Inovator 4.0 ke Istana, Bawa Harapan Baru, Ini Penjelasannya

Presiden Jokowi menerima inovator 4.0.
Dok: Inovator
Presiden Jokowi menerima inovator 4.0.

JAKARTA, NETRALNENEWS.COM - Presiden Jokowi dan Menteri Riset, Teknologi & Pendidikan Tinggi Mohamad Nasir di Istana Kepresidenan RI, Senin 19 Agustus lalu menerima sekelompok 35 kaum intelektual dan seniman yang mewakili grup "Inovator 4.0" yang dipimpin oleh Budiman Sudjatmiko.

Grup ini mempresentasikan solusi mereka untuk masalah kesehatan, pendidikan, pertumbuhan ekonomi, seni dan energi terbarukan di Indonesia melalui teknologi inovatif dan model investasi kreatif.

Budiman Sudjatmiko  adalah lulusan  Cambridge University dan SOAS University of London. Ia memberikan inspirasi pulang dan membangun bangsa bagi para Diaspora (ahli dan profesional yang tinggal di luar negeri) dengan menjadi salah satu penyusun UU Desa yang kini memberikan pembiayaan hingga Rp1 miiliar per tahun bagi pembangunan desa.
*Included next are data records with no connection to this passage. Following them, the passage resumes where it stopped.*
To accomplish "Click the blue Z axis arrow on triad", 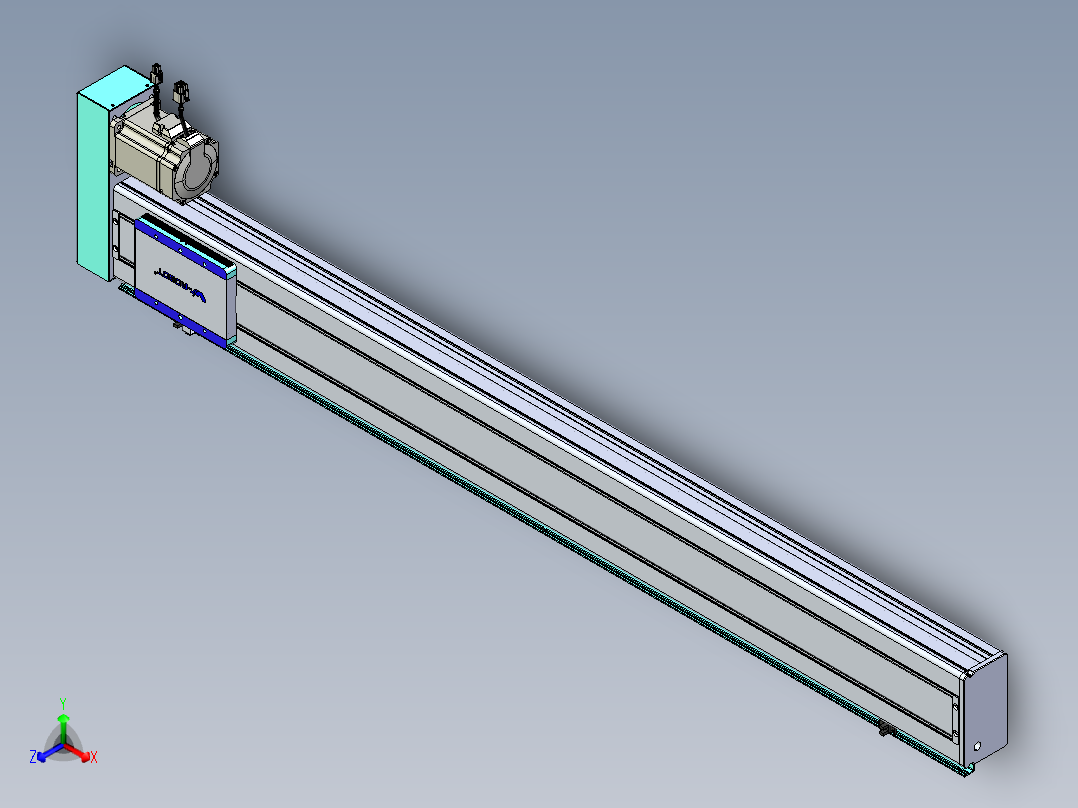I will point(45,754).
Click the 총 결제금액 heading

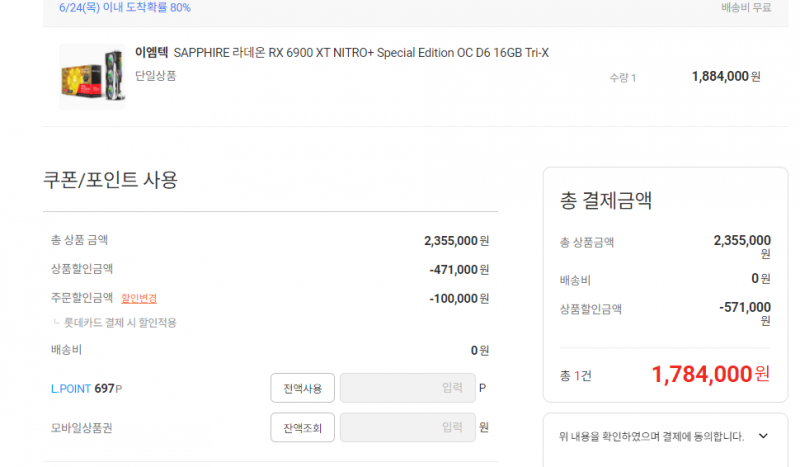click(606, 200)
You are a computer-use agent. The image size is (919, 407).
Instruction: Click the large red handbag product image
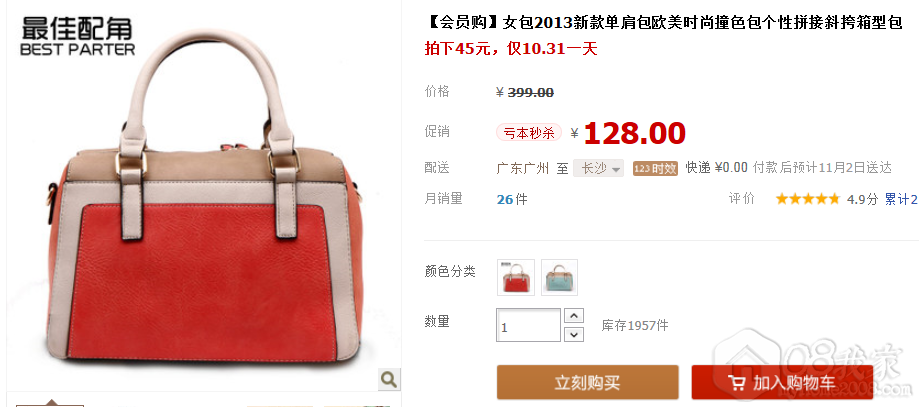click(204, 199)
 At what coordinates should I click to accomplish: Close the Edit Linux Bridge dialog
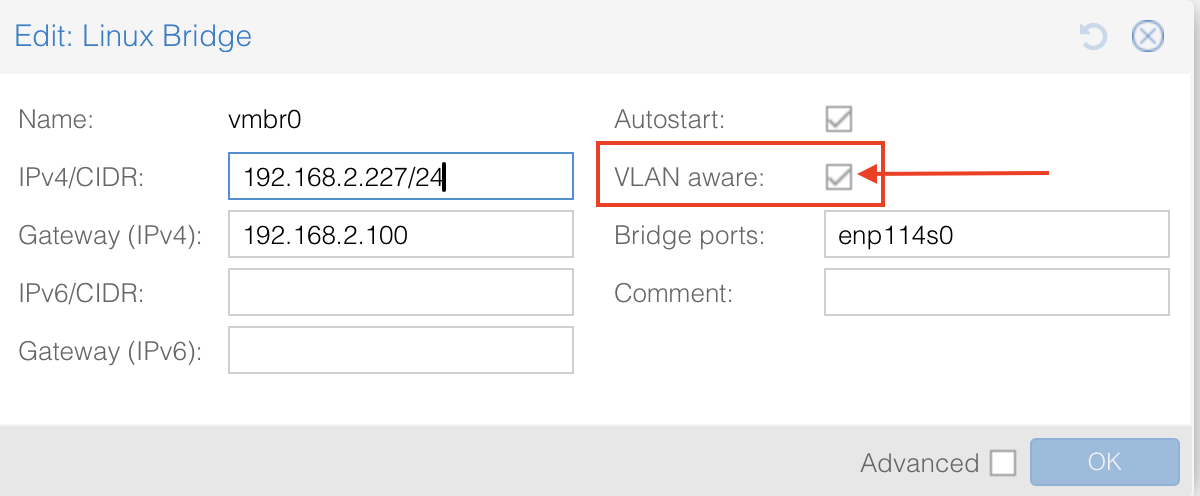[x=1147, y=38]
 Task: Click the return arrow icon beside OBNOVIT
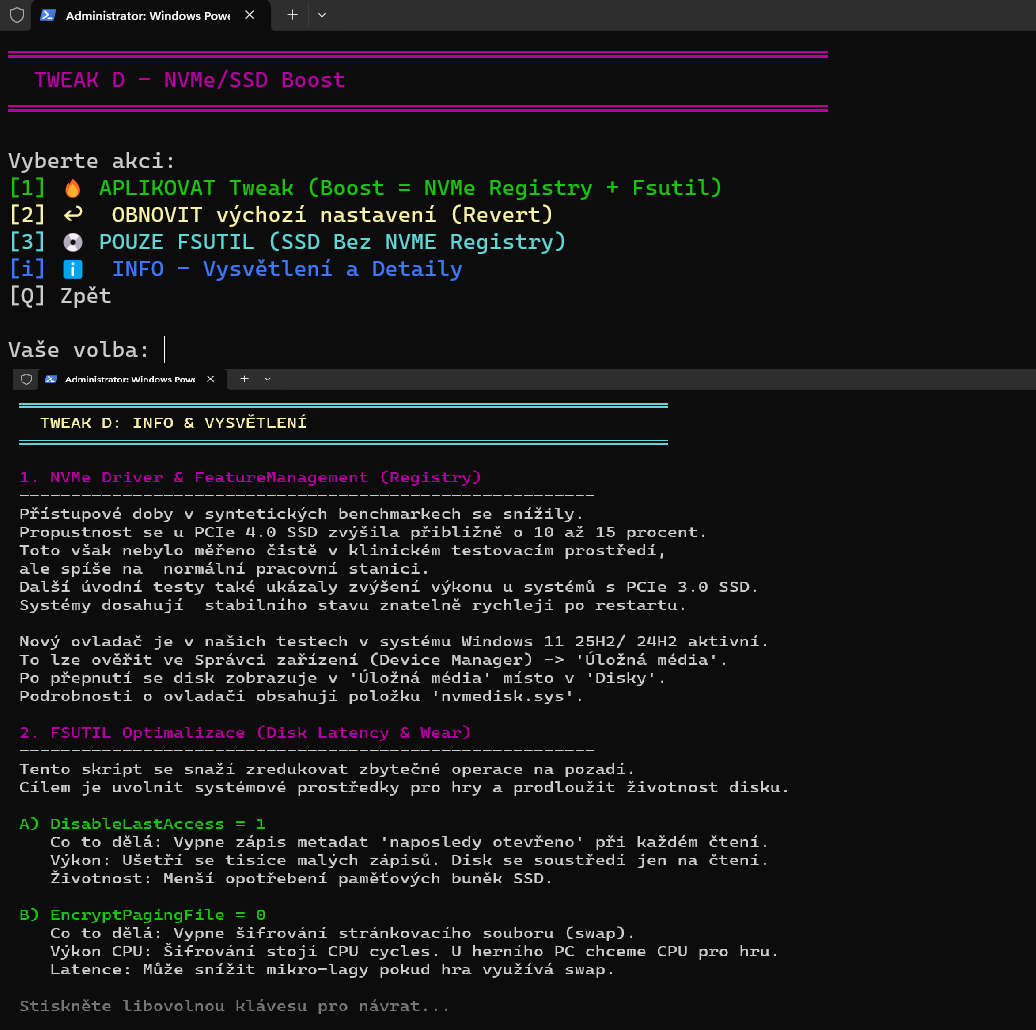(73, 215)
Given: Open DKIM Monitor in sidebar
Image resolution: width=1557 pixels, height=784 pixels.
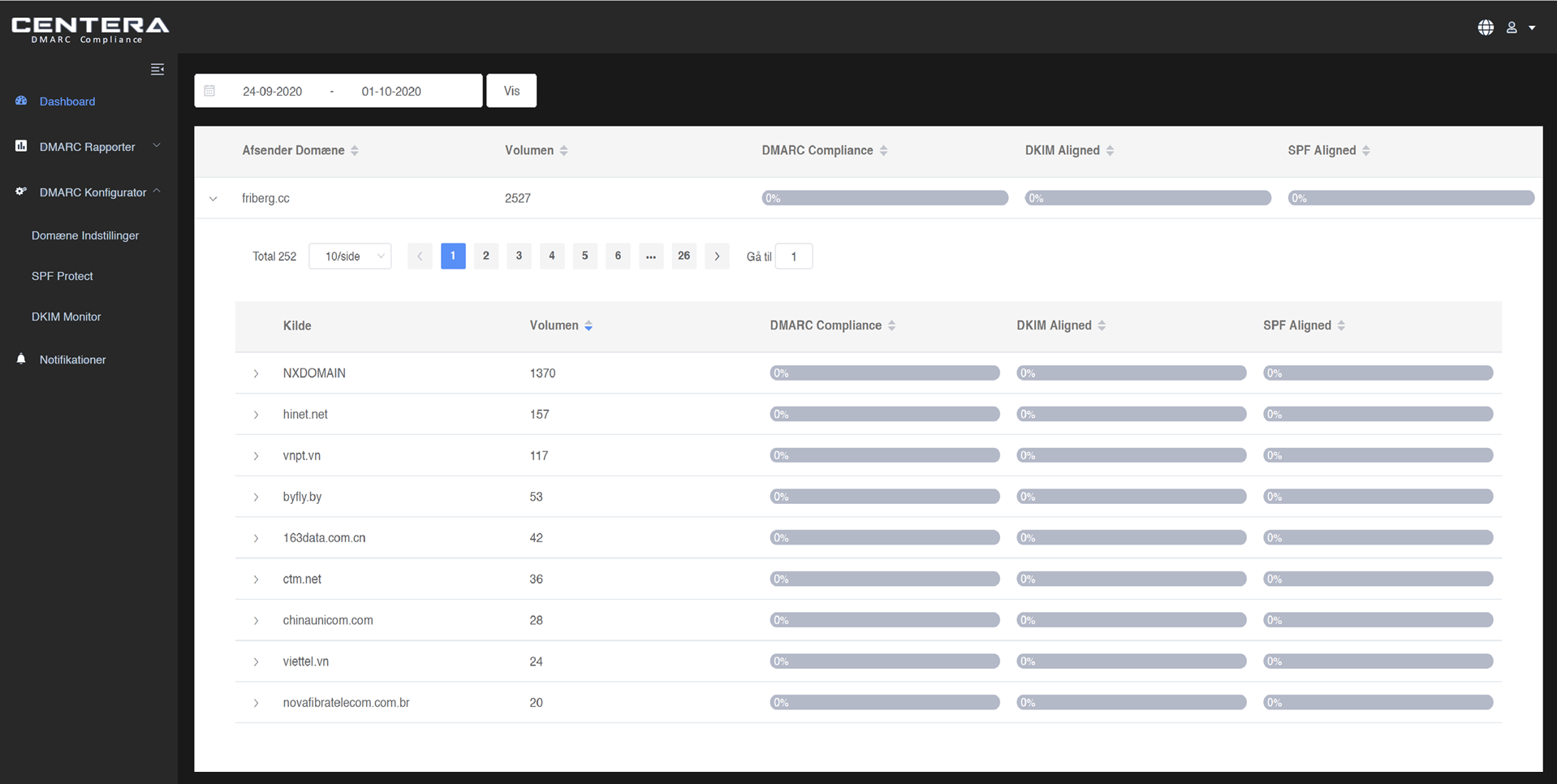Looking at the screenshot, I should (x=67, y=317).
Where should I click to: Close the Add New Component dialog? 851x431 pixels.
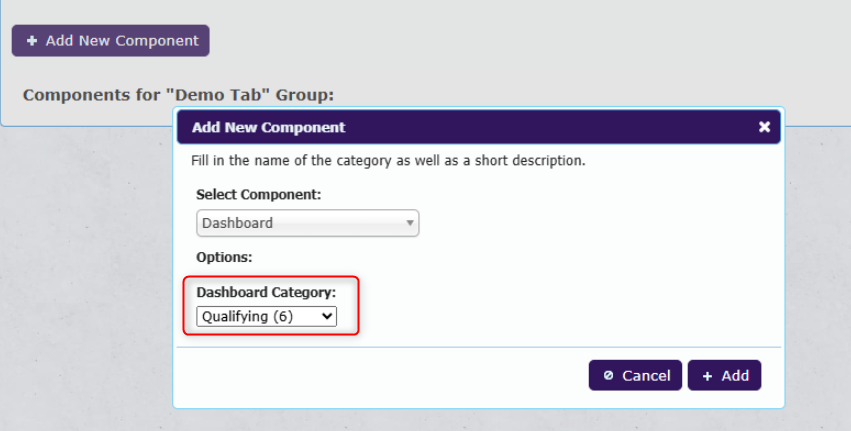[x=764, y=127]
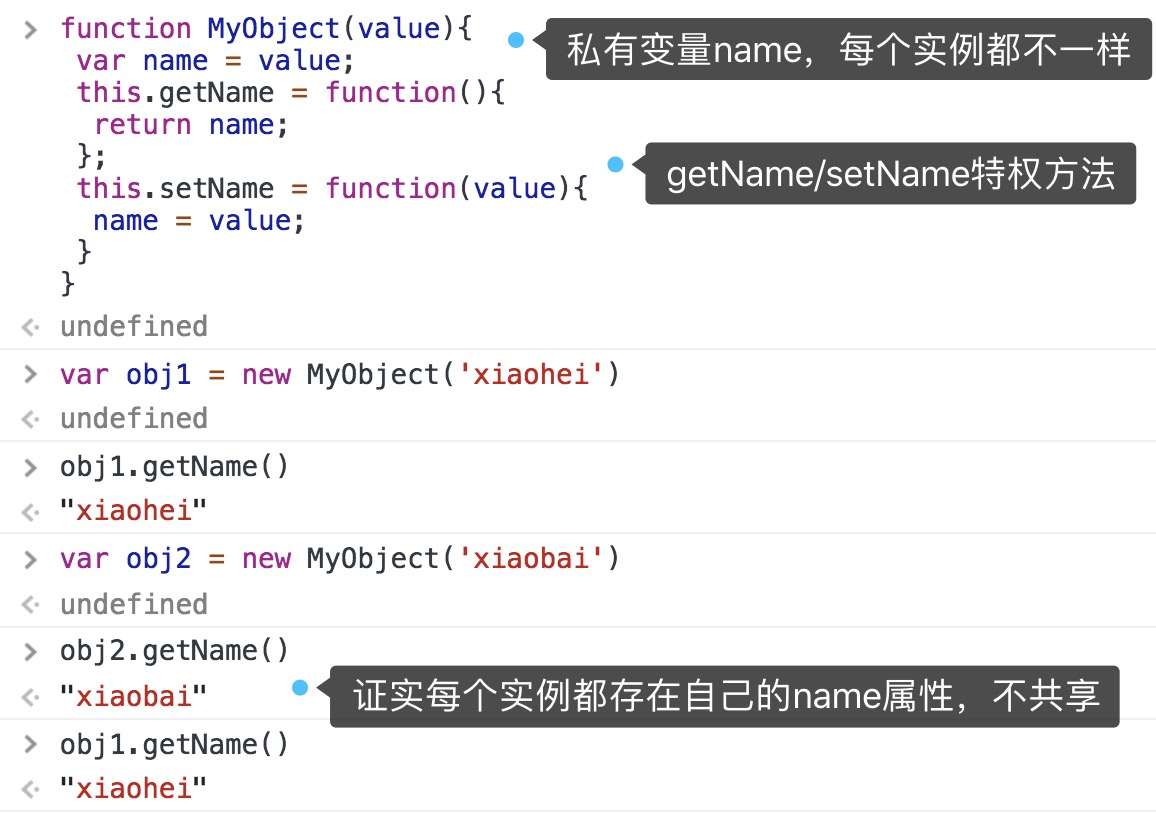Click the "xiaobai" output string
1156x814 pixels.
click(x=133, y=696)
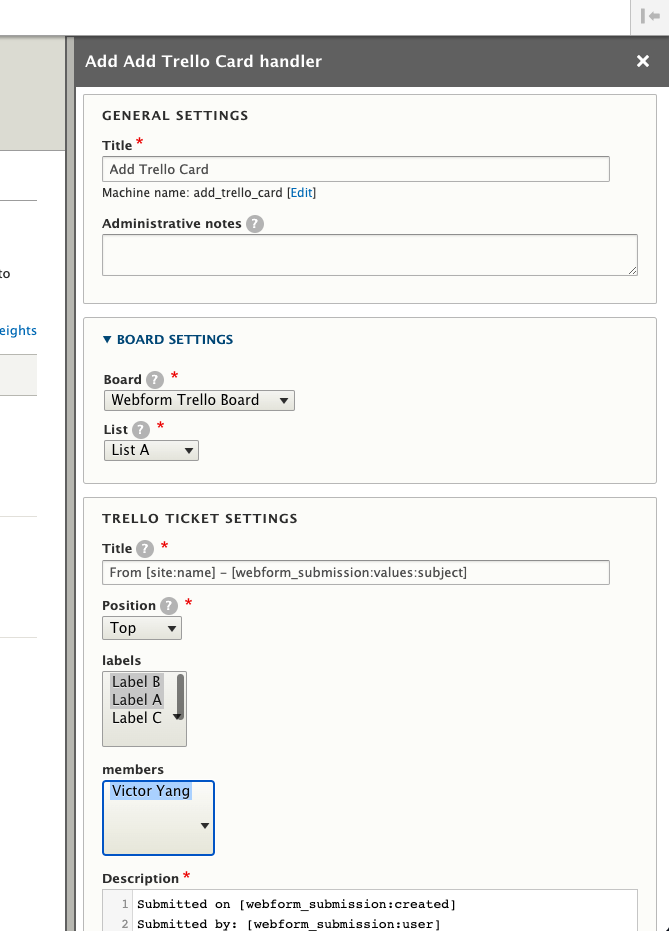
Task: Click Edit next to the machine name
Action: tap(300, 192)
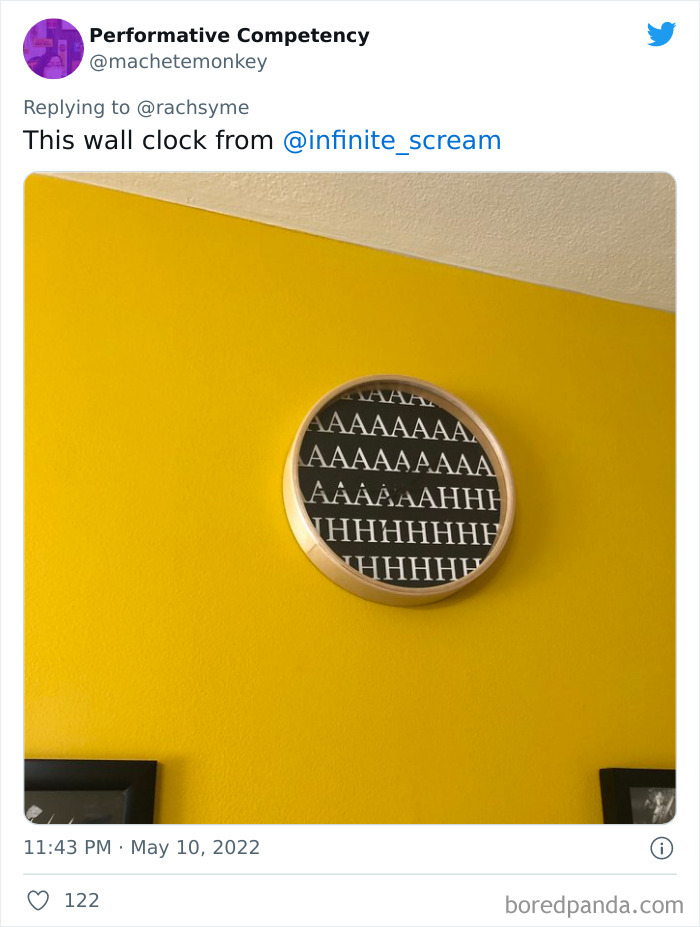Open the @infinite_scream mention link
Image resolution: width=700 pixels, height=927 pixels.
392,141
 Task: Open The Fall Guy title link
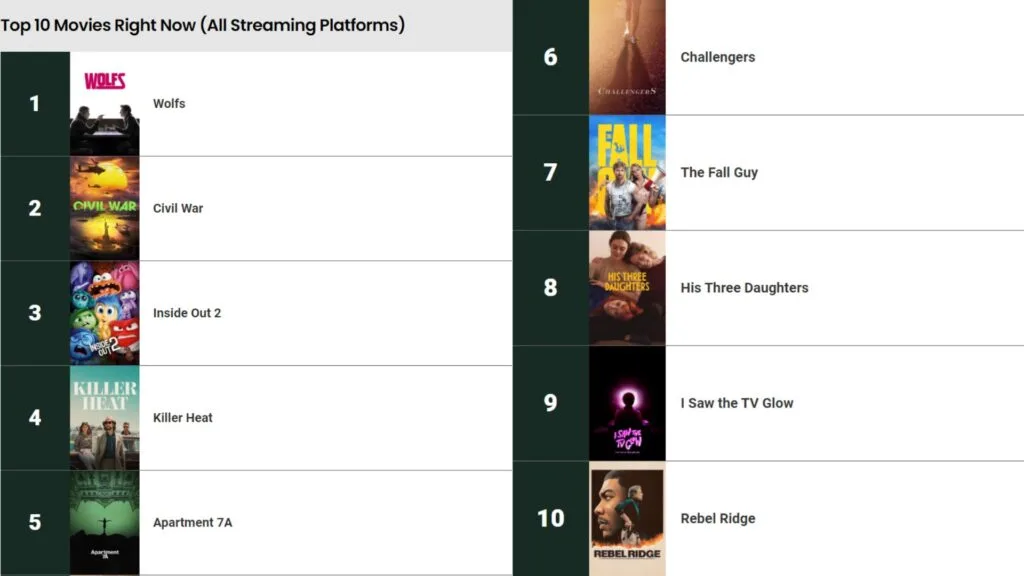719,173
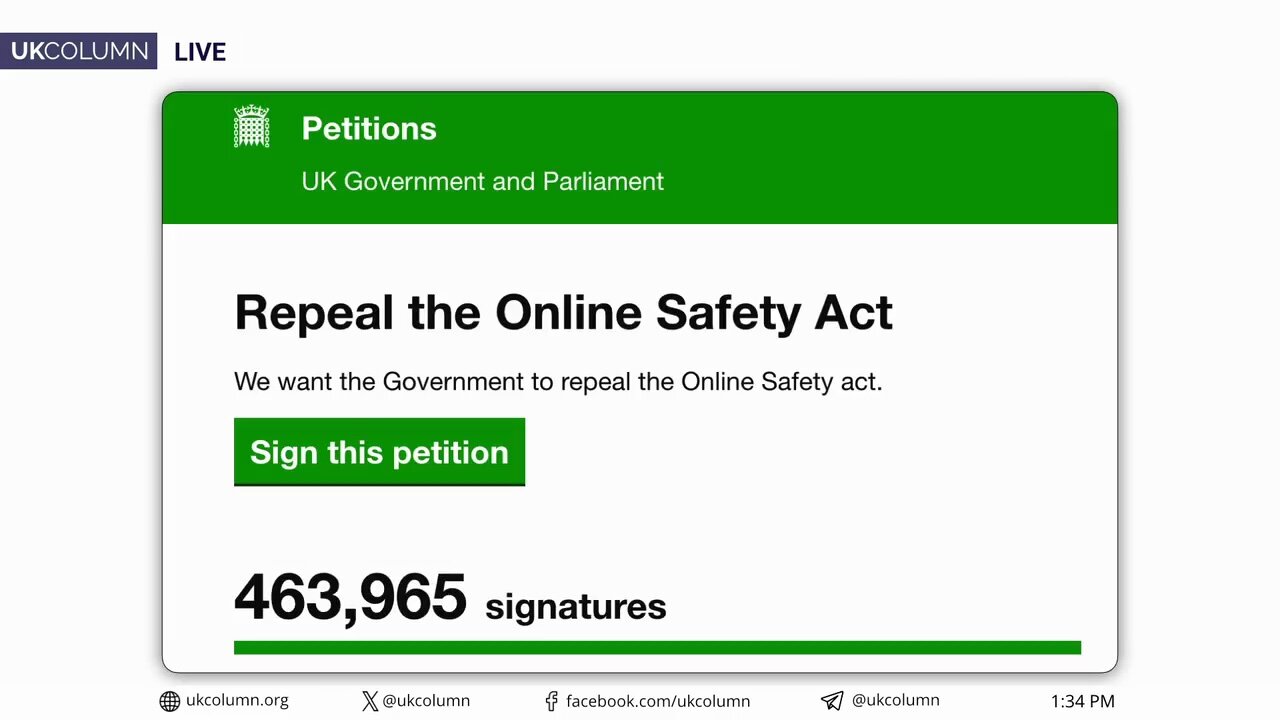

Dari 35 orang yang terkemuka dalam bidangnya masing-masing itu ada antara lain pakar neuroscience Dr. Ryu Hasan, manager Google dan YouTube Indonesia Wafa Taftazani, sutradara Hanung Bramantyo dan Fajar Nugros, komponis dan pianis Ananda Sukarlan, pakar hukum Dini Shanti Purnomo, ahli manajemen bencana Henny Vidiarina, ahli teknologi drone Irendra Radjawali dan lain-lain.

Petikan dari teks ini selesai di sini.